Communiqué  » Associations Pro-Parc National des Calanques « 

Le Parc National des Calanques construit un avenir pour la région Marseillaise …

– Le 2 février 2011, au ministère de l'Ecologie, du Développement durable, des Transports et du Logement, suite à la demande de plusieurs dizaines d'associations représentatives des habitants, des protecteurs de l'Environnement, des usagers engagés depuis des décennies dans la protection de l'environnement et donc l'expertise est largement reconnue, dix représentants, mandatés par ces associations, ont été reçus, par Monsieur Patrick VAUTERIN, Conseiller Eau et Biodiversité de Madame la Ministre, pour affirmer leur volonté d'avoir, pour le bien de tous, un Parc National des Calanques, avec pour coeur les limites définies par l'arrêté de prise en considération du 26 avril 2009 (sites classés, sites inscrits, zone Natura 2000, ZPS, îles, aire maritime…).

– Nous reprenons à notre compte les déclarations faites par les commissaires enquêteurs lors de la révision du POS de 1992 : " La bonne image que Marseille se donnera (sur la question des calanques) fera certainement plus pour assurer la prospérité et le bonheur de ses habitants, y compris pour répondre aux légitimes préoccupations des demandeurs d'emploi, que la création de quelques hectares supplémentaires de zones d'activité ou le développement de quelques entreprises qui pourraient facilement trouver place en des lieux mieux appropriés. "

– Nous sommes persuadés que ce projet structurant pour la protection de l'environnement favorisera également le développement économique de l'ensemble de la région Marseillaise.

– Les temps changent, il faut passer de l'ère de la cueillette en mer à la gestion raisonnée de la mer. Comme le paysan doit réserver une partie de sa récolte pour ensemencer ses champs il faut créer, en mer, des zones de non-prélèvement pour favoriser la reproduction des poissons et assurer la pérennité des ressources.

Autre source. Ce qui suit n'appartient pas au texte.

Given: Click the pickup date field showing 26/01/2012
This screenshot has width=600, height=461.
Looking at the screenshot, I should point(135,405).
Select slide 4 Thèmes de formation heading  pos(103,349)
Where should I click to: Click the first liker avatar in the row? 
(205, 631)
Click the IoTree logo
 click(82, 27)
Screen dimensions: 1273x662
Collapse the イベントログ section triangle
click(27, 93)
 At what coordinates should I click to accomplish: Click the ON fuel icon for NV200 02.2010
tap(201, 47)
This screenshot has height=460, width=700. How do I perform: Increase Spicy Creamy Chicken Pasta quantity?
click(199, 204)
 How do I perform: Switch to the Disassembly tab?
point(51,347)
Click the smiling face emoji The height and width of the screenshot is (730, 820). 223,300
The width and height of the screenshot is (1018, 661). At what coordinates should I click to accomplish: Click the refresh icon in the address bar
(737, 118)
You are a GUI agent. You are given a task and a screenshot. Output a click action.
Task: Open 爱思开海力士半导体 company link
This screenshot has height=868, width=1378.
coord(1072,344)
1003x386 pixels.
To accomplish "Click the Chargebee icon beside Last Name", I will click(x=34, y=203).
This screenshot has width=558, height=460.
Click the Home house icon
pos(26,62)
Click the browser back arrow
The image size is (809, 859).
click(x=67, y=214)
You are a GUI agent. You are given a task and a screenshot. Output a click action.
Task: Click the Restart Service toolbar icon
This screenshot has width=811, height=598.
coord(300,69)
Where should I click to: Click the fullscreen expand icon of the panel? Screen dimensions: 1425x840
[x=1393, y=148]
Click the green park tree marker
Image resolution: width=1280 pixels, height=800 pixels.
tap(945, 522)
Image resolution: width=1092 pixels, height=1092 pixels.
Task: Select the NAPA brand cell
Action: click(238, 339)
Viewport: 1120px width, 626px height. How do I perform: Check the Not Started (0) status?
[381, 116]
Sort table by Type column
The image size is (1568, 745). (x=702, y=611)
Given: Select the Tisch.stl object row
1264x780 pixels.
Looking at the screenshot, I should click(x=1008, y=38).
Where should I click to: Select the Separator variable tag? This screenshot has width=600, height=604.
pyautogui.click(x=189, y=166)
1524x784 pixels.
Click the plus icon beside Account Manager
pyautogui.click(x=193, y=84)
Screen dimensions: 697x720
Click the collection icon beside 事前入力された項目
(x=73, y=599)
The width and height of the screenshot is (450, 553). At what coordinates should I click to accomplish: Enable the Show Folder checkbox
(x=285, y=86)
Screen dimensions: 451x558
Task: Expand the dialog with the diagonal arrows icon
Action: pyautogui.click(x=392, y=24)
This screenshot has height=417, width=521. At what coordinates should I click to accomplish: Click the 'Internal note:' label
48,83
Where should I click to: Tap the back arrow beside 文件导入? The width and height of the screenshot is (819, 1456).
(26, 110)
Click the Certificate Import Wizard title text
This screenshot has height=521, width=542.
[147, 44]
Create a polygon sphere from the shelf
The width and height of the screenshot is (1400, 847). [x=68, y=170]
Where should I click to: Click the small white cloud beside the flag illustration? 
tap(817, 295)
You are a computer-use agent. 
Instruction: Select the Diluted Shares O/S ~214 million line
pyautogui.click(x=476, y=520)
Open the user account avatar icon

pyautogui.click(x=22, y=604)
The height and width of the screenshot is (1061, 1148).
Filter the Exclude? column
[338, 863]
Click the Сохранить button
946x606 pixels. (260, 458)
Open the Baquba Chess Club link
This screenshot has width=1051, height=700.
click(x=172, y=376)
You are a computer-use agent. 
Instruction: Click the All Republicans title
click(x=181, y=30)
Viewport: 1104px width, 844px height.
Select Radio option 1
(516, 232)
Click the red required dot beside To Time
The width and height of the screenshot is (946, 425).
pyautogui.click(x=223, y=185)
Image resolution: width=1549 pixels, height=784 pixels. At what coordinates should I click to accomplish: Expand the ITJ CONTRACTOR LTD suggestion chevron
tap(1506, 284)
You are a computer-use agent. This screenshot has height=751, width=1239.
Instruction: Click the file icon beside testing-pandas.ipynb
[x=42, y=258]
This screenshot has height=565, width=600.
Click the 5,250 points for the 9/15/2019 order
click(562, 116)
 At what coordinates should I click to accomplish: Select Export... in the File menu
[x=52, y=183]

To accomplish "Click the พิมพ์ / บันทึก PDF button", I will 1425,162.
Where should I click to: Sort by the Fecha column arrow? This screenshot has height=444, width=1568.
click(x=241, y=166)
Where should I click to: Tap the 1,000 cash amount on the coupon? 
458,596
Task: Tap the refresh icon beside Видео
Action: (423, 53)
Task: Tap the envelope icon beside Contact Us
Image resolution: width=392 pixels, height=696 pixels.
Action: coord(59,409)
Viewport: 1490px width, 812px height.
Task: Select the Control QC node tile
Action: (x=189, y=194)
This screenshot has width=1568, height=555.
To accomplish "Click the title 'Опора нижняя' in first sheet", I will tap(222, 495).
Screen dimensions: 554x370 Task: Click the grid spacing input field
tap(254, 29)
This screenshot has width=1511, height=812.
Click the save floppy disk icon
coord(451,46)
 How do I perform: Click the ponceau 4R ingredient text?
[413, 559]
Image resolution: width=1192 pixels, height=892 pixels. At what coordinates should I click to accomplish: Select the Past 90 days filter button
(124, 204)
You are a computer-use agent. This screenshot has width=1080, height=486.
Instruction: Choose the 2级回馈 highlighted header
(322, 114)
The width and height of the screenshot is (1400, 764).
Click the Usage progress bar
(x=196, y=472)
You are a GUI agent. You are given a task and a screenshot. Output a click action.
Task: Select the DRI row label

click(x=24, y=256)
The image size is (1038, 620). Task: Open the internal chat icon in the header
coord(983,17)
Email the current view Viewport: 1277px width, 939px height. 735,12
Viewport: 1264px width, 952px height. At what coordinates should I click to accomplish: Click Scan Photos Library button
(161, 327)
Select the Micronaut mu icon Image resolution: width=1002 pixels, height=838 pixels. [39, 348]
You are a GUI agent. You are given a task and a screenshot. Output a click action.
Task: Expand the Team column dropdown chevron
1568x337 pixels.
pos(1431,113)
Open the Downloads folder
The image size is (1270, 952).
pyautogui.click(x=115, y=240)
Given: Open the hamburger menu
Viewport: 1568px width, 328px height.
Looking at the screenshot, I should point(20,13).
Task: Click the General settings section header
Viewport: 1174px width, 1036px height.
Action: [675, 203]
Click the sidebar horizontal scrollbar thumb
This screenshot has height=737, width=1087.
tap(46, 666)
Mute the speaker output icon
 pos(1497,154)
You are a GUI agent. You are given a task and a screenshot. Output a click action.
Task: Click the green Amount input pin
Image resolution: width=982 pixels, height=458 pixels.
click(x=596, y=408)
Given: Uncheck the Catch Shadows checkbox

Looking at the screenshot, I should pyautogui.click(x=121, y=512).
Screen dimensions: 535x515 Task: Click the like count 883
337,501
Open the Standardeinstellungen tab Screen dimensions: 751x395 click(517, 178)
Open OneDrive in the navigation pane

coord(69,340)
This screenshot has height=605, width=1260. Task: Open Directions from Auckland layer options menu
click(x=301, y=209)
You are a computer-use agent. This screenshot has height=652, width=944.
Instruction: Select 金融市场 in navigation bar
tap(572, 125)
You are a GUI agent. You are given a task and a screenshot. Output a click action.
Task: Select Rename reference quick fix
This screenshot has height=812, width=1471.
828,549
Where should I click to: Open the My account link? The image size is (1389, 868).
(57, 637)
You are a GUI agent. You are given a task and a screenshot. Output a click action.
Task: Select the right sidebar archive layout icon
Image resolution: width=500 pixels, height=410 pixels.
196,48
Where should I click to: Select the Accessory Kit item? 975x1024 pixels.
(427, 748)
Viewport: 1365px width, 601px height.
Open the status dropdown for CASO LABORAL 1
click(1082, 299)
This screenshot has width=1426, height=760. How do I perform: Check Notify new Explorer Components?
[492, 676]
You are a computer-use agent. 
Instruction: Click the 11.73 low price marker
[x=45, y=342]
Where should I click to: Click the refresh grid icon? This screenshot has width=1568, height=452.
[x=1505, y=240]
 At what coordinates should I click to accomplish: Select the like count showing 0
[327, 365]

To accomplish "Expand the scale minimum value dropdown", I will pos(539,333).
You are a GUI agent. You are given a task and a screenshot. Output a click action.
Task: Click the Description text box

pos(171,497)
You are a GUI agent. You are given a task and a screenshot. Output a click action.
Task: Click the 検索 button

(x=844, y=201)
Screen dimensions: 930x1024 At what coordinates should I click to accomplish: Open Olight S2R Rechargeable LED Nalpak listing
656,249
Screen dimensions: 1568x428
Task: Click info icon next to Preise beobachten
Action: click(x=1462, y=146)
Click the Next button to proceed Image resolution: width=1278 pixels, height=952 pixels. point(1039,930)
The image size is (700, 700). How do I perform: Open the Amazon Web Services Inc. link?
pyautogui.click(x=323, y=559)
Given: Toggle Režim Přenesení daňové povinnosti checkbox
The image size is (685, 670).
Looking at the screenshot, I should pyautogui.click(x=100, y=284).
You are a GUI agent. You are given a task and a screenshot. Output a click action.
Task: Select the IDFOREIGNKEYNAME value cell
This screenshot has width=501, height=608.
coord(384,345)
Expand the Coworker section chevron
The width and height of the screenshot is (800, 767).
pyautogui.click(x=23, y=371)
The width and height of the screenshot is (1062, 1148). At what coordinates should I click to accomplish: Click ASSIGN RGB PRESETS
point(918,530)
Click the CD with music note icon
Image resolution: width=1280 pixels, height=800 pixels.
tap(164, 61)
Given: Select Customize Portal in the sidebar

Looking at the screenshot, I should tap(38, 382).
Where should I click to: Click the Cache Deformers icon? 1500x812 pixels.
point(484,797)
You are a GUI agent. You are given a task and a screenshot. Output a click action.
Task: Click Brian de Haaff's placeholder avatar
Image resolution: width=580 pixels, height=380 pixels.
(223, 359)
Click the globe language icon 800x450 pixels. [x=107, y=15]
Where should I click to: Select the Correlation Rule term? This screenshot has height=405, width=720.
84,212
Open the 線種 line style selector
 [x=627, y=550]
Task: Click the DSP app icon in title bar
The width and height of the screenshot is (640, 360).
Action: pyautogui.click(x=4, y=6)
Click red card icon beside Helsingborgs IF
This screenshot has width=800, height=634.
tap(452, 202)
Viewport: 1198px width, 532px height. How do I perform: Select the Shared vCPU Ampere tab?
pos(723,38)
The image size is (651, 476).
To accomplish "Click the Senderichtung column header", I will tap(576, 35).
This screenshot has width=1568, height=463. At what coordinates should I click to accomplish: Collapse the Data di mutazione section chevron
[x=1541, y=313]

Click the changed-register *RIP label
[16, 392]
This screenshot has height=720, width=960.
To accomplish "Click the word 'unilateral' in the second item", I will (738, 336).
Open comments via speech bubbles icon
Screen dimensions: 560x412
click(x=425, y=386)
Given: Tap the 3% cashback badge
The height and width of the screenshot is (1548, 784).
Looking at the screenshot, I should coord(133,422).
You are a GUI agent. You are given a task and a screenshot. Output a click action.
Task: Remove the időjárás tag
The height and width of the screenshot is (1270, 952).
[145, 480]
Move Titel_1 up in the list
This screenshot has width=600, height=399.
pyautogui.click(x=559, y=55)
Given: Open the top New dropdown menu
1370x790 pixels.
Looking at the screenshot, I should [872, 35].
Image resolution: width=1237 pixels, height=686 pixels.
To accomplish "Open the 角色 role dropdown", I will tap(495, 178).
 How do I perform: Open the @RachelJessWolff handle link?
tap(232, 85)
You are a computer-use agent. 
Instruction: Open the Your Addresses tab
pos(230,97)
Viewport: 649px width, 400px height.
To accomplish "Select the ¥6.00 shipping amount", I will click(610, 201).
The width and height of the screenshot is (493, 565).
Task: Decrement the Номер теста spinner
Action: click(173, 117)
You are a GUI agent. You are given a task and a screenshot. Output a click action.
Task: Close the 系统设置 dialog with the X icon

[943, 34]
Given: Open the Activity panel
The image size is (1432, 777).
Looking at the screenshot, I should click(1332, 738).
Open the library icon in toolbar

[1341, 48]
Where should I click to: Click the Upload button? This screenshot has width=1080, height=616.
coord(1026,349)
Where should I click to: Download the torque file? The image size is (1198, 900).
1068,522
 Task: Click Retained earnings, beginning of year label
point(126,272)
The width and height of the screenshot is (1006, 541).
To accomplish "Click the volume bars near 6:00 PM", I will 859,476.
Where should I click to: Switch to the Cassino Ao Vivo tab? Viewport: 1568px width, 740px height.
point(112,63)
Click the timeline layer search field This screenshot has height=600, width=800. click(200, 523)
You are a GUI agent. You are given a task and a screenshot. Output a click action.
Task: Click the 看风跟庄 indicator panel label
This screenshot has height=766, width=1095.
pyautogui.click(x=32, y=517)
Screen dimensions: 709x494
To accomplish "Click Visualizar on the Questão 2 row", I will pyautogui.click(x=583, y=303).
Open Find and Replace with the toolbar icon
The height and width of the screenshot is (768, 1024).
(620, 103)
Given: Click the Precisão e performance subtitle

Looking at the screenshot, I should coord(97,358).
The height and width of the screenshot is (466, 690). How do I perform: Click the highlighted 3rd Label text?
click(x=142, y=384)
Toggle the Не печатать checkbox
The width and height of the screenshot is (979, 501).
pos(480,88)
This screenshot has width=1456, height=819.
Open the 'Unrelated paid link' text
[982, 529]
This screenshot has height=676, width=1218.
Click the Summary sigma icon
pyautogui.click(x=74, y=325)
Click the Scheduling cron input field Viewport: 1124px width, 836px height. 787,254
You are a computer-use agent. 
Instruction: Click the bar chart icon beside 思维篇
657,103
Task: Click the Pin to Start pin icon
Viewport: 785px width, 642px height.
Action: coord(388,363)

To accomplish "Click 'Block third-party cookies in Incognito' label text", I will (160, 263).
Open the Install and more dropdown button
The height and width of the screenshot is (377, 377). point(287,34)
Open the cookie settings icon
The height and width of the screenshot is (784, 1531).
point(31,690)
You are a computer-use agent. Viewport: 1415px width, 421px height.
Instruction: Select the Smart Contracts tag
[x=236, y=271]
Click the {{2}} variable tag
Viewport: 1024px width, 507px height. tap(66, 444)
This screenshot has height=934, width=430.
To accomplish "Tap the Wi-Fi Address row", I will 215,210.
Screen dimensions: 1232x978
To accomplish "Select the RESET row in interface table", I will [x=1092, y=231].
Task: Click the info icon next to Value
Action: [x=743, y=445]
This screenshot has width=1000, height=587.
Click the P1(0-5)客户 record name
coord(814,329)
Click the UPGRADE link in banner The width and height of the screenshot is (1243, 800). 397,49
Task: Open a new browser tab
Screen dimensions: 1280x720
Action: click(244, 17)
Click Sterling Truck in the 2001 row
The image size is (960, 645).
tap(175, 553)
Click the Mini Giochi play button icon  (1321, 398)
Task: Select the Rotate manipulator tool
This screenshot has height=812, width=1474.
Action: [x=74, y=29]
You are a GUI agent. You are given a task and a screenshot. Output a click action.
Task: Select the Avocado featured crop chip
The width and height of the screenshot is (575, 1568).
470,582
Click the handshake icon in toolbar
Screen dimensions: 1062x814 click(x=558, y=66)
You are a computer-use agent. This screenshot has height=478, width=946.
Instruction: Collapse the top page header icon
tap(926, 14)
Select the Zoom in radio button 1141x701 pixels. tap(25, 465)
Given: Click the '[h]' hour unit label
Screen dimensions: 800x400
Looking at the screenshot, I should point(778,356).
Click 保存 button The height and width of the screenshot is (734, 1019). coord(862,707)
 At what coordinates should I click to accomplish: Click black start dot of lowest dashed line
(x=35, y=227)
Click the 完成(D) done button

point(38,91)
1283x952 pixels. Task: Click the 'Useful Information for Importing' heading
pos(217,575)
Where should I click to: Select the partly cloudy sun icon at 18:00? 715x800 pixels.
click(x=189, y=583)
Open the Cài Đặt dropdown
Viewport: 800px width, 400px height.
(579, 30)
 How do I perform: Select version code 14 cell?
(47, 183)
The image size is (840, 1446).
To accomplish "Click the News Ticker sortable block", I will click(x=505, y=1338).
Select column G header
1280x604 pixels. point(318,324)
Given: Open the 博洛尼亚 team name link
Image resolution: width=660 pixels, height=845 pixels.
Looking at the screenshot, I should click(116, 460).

– Les pêcheurs de la Côte Bleue ou de Scandola (Corse) ne remettent pas en cause ces zones de non-prélèvement qui assurent une croissance régulière des ressources halieutiques.
Il faut considérer ces zones de non-prélèvement comme des investissements, on doit envisager de compenser le manque à gagner, provisoire, des pêcheurs professionnels par une aide temporaire.